## Given task A
Name every distinct MPI-package operator (written with an mpi: or mpi:: prefix) that the code in the CL-MPI post calls.

## Selected extract
──────────
Tuesday, June 2, 2009

A message-passing "Hello World" in CL-MPI

[Edit: added paragraph breaks]

Let's start the tour of CL-MPI with a parallel "Hello World" that demonstrates point-to-point communications among processes, and a introduction to the MPI runtime. This post assumes you know little or nothing about MPI, so the pace may be a bit slow for people who already know MPI. I promise to pick up the pace in future posts, so stay tuned!

1  #+sbcl(require 'asdf)
2  (eval-when (:compile-toplevel :load-toplevel :execute)
3   (asdf:operate 'asdf:load-op 'cl-mpi))
4
5  (defun mpi-hello-world ()
6    "Each process other than the root (rank 0) sends a message to process 0"
7    (mpi::with-mpi  ;macro which initializes and finalizes  MPI
8       (let ((tag 0))
9         (cond ((/= 0 (mpi:mpi-comm-rank))
10               (let ((msg (format nil "Greetings from process ~a!" (mpi:mpi-comm-rank))))
11                 ;;send msg to proc 0
12                 (mpi:mpi-send-auto msg 0 :tag tag)))
13              (t ; rank is 0
14               (loop for source from 1 below (mpi:mpi-comm-size) do
15                     ;; receive and print message from each processor
16                     (let ((message (mpi:mpi-receive-auto  source :tag tag)))
17                       (format t "~a~%" message))))))))
Before describing this code, a quick overview of the Single-Program, Multiple-Data (SPMD) the MPI execution model, used by MPI: In the SPMD model, all processes execute the same program independently. If we want to run a program on 4 processors using MPI, then MPI spawns 4 separate instances of the program, each as a separate process. Each process has a corresponding identifier, which in MPI terminology is a rank.

Let's try to run our hello-world from the shell (keep reading to see why it has to be from the shell; if it doesn't become obvious, see the footnotes).
──────────
## Supplied material
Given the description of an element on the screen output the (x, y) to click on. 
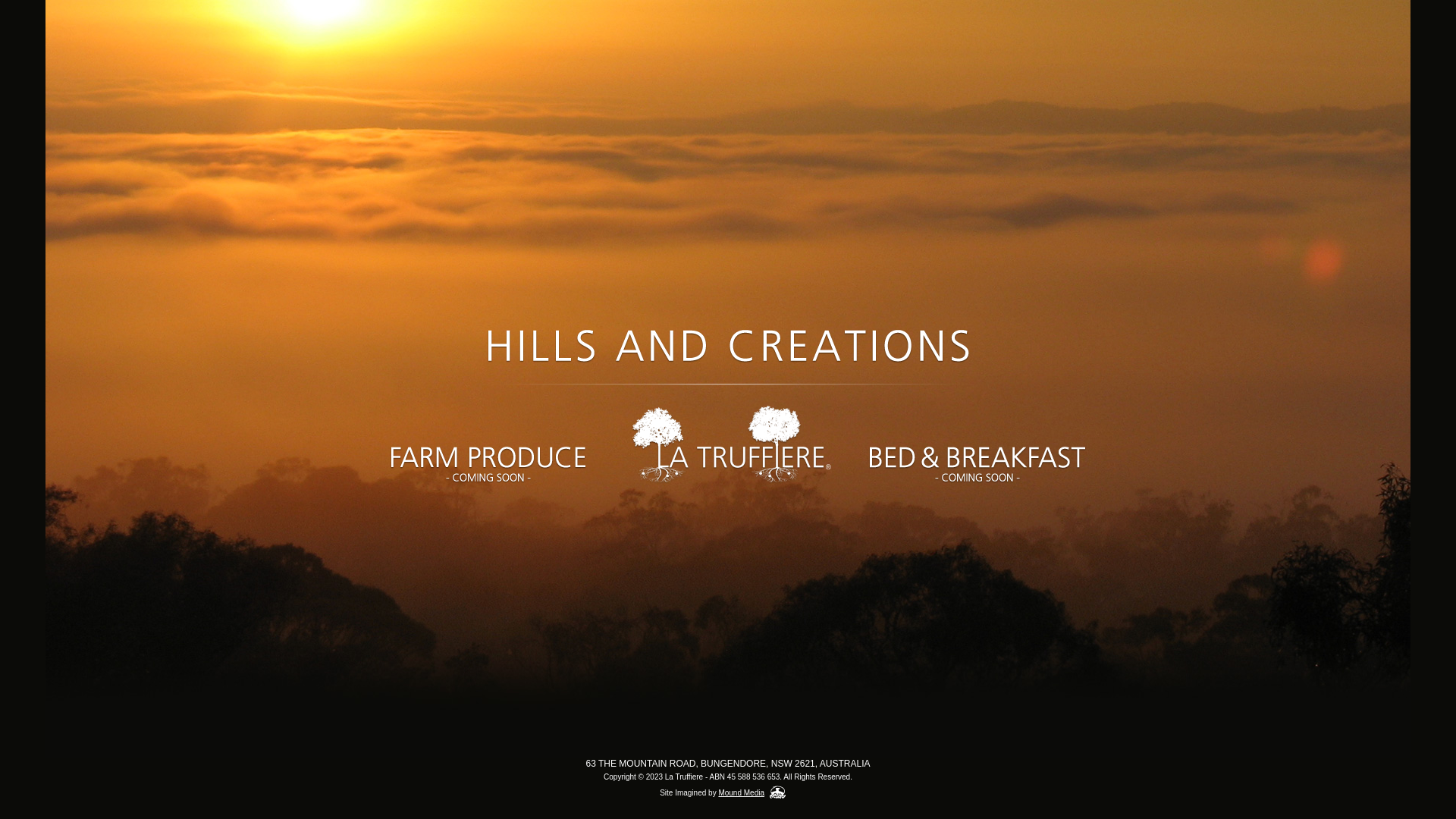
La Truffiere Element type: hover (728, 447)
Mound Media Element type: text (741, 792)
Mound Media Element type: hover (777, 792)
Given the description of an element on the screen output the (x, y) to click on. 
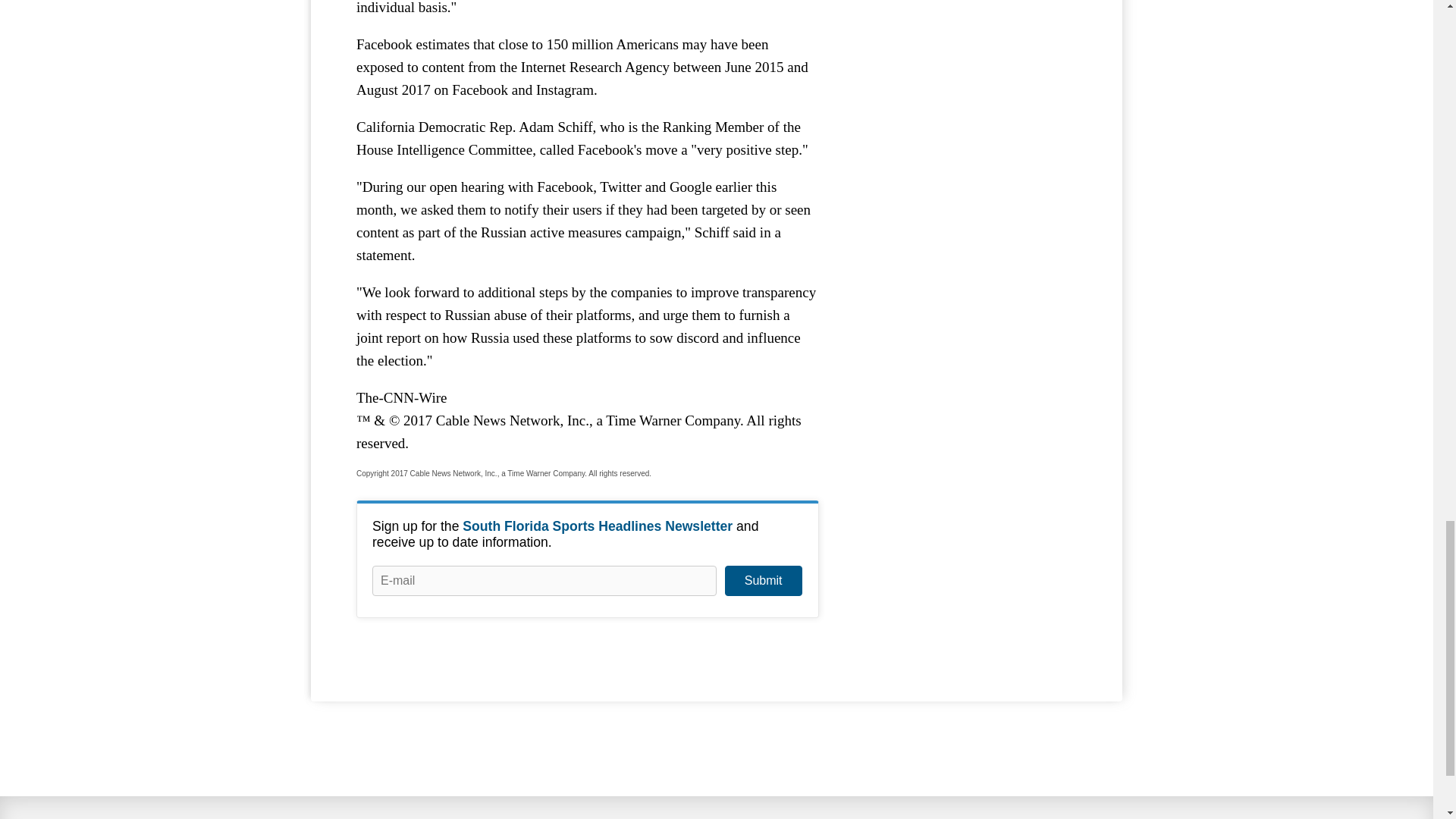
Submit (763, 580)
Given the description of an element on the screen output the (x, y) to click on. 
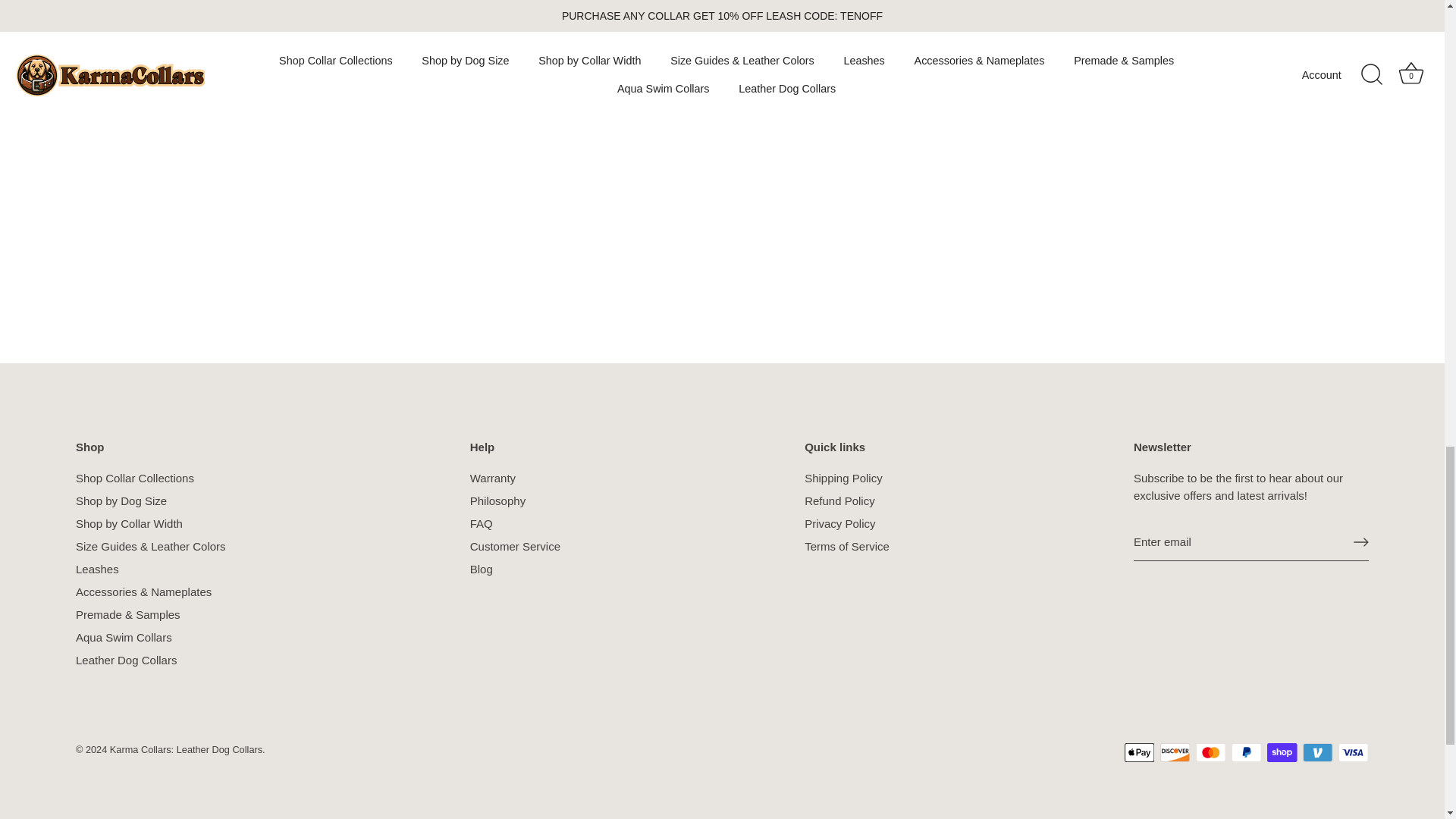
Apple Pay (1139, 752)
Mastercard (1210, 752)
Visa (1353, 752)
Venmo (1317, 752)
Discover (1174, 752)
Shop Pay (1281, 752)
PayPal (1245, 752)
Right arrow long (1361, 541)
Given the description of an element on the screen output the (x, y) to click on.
──────────
## Given task B
Copy every row that follows the CL-MPI post word for word. Omit the picture lines.

## Task response A
mpi::with-mpi
mpi:mpi-comm-rank
mpi:mpi-send-auto
mpi:mpi-comm-size
mpi:mpi-receive-auto

## Task response B
Given the description of an element on the screen output the (x, y) to click on. 
La Truffiere Element type: hover (728, 447)
Mound Media Element type: text (741, 792)
Mound Media Element type: hover (777, 792)
Given the description of an element on the screen output the (x, y) to click on. 
Submit (763, 580)
Given the description of an element on the screen output the (x, y) to click on. 
Apple Pay (1139, 752)
Mastercard (1210, 752)
Visa (1353, 752)
Venmo (1317, 752)
Discover (1174, 752)
Shop Pay (1281, 752)
PayPal (1245, 752)
Right arrow long (1361, 541)
Given the description of an element on the screen output the (x, y) to click on.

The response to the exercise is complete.